Von Dirk Auer | 18.02.2010
    Im Gerichtsgebäude von Kjustendil, einer Kleinstadt im Südwesten von Bulgarien: Es ist der vierte Verhandlungstag im Prozess gegen Plamen Galev und Angel Hristov, genannt die Galevi-Brüder. Vor Gericht gebracht wurden sie von Lidia Pavlova. Die Journalistin schreibt für die Lokalzeitung "Struma" seit Jahren über die Machenschaften der Galevi-Brüder - über gekaufte Gemeinderatsmitglieder, Schutzgelderpressung, Einschüchterungen und Prügel. Mit diesen Methoden würden sie die Kleinstadt Dupnitsa wie Feudalherrscher regieren.

    "Sie sind keine Politiker, aber von ihnen hängen alle Politiker der Stadt ab. Jeden Tag sind sie im Büro des Bürgermeisters und entscheiden über die Dinge der Stadt. Der Bürgermeister kann keine Entscheidung treffen ohne das Einverständnis der beiden."

    Mitangeklagt sind auch zwei Vertraute der Galevi-Brüder, ihre mutmaßlichen Schläger, genannt Totsi und Stakleto. Dass sich überhaupt Zeugen gefunden haben, die wagen, gegen sie vor Gericht auszusagen, ist schon ein großer Erfolg, sagt Anwalt Anton Sirakov. Denn das Vertrauen in die staatlichen Institutionen sei schwach - und das leider nicht ohne Grund:

    "In der vorherigen Gerichtsverhandlung hat ein ranghoher Polizist ausgesagt. Er ist Polizist, aber arbeitet gleichzeitig auch für die Galevi. Er trinkt demonstrativ mit ihnen Kaffee, er setzt sich im Gerichtssaal neben sie und fragt, ob sie zufrieden sind mit seiner Aussage. Das heißt: Angeklagte und Polizei arbeiten zusammen. Wie ist das möglich?"


    Immer wieder gibt es in Bulgarien Hinweise auf derartige Verflechtungen von Politik, staatlichen Ermittlungsbehörden und dubiosen Geschäftsmännern. Mitte Januar traten Premierminister Boiko Borissow und Innenminister Tsvetan Tsvetanov vor die Presse - zusammen mit Oberstaatsanwalt Boris Veltchev, der erklärte:

    "2010 ist das Jahr, in dem wir uns mit nichts mehr entschuldigen können. Schon in den nächsten Monaten werden wir den Einfluss der Mafiabosse, die das Land terrorisieren, zurückdrängen - und dann schließlich auch vor Gericht bringen."
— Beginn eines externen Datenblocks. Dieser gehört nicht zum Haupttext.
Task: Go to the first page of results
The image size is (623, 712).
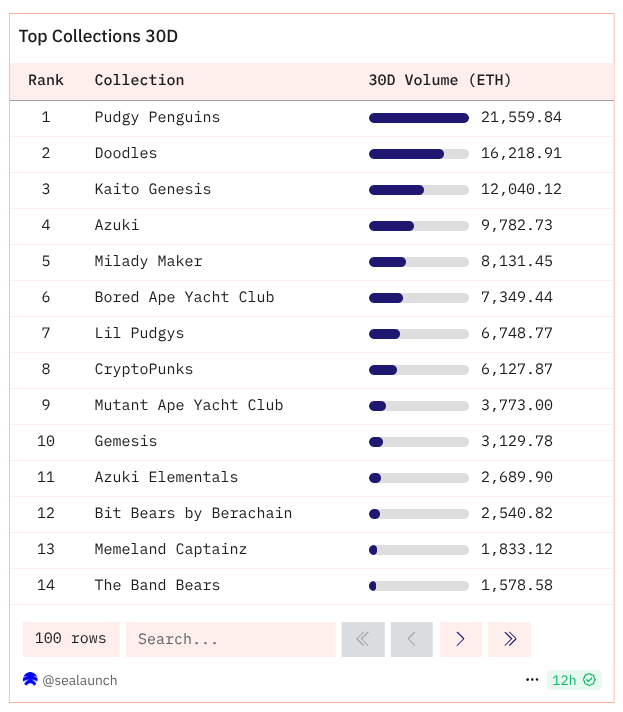Action: point(362,639)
    Schon drei Wochen später flimmerten verwackelte Bilder über die bulgarischen Fernsehbildschirme: Aufnahmen von einer Razzia in mehreren Nachtklubs und mutmaßlichen Bordellen, bei der insgesamt 14 Personen festgenommen wurden. Darunter: Aleksej Petrow, Spitzname: Der Traktor. Er gilt als Kopf eines Mafiarings, der im Bereich Drogenhandel, Schutzgelderpressung und Geldwäsche aktiv ist. Tihomir Bezlov, Experte für Organisierte Kriminalität am Zentrum für Demokratieforschung in Sofia:
    "Aleksej Petrov ist eine wirklich interessante Figur, er ist alles andere als ein kleiner Fisch. Seine Organisation ist sehr mächtig - und deshalb haben so viele Regierungen in der Vergangenheit nicht versucht, etwas gegen ihn zu unternehmen."
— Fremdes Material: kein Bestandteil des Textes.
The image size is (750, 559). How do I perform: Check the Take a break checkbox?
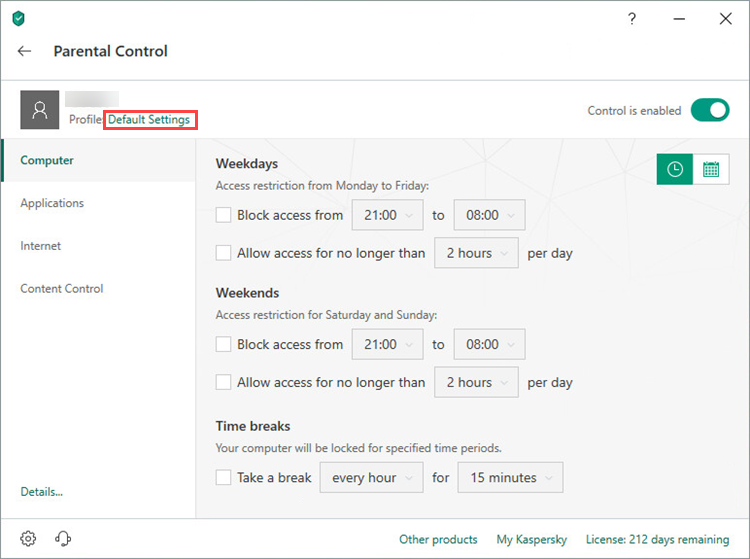(224, 478)
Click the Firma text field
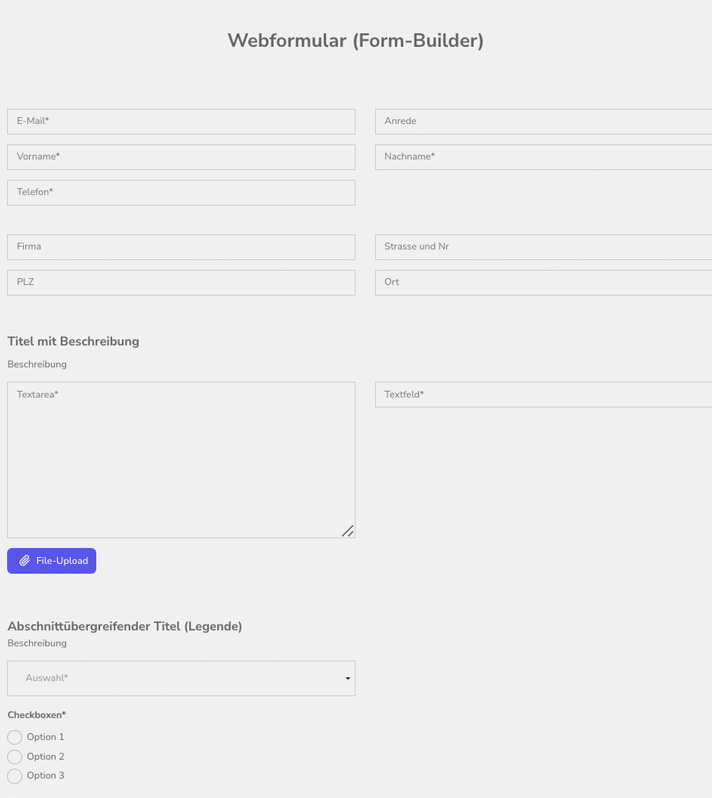The height and width of the screenshot is (798, 712). click(181, 247)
    Im Gegenteil: Unter der letzen Regierung hatte Petrov sogar einen Beraterposten, in einer staatlichen Agentur, die ironischer Weise zur Bekämpfung des Organisierten Verbrechens gegründet wurde. Ob die Razzia aber nun, wie nicht wenige meinen, eine bloße PR-Aktion für die Medien war, oder ob es sich, wie Petrov behauptet, um einen persönlich motivierten Rachefeldzug von Premierminister Borissov handelt - die beiden waren in den 1990er-Jahren Geschäftspartner - oder: Ob sie tatsächlich als Erfolg gewertet werden kann. Das wird im Wesentlichen davon abhängen, ob es gelingt, die Festgenommen vor Gericht zu bringen und auch zu verurteilen. Genau darin sieht Tihomir Bezlov die größte Schwierigkeit:

    "Es ist das immer gleiche Problem der letzten zehn Jahre. Die Polizei ist nicht willens oder fähig, die nötigen Beweismittel zu sammeln. Und die Richter haben Angst, entschiedener Urteile zu sprechen. Besonders in kleineren Städten wissen sie, dass sie dann ein Problem bekommen könnten."
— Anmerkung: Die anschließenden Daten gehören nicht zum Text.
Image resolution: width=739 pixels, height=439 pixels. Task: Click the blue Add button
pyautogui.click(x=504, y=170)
    Und tatsächlich endet für Lydia Pavlova der vierte Verhandlungstag mit einem Schock. Totsi und Stakleto, die bislang in Haft saßen und zuvor sowohl Ankläger wie Zeugen mehrfach bedroht haben, werden frei gelassen - gegen eine Kaution von 3500 Euro.

    "Ich kann es nicht glauben! Es gibt einige Kartons voll mit Beweismaterial gegen diese Schläger. Aber heute haben wir gehört und gesehen, dass der Richter ihnen wohlgesonnen ist. Es ist ein Zeichen dafür, wie das Gerichtssystem in Bulgarien funktioniert."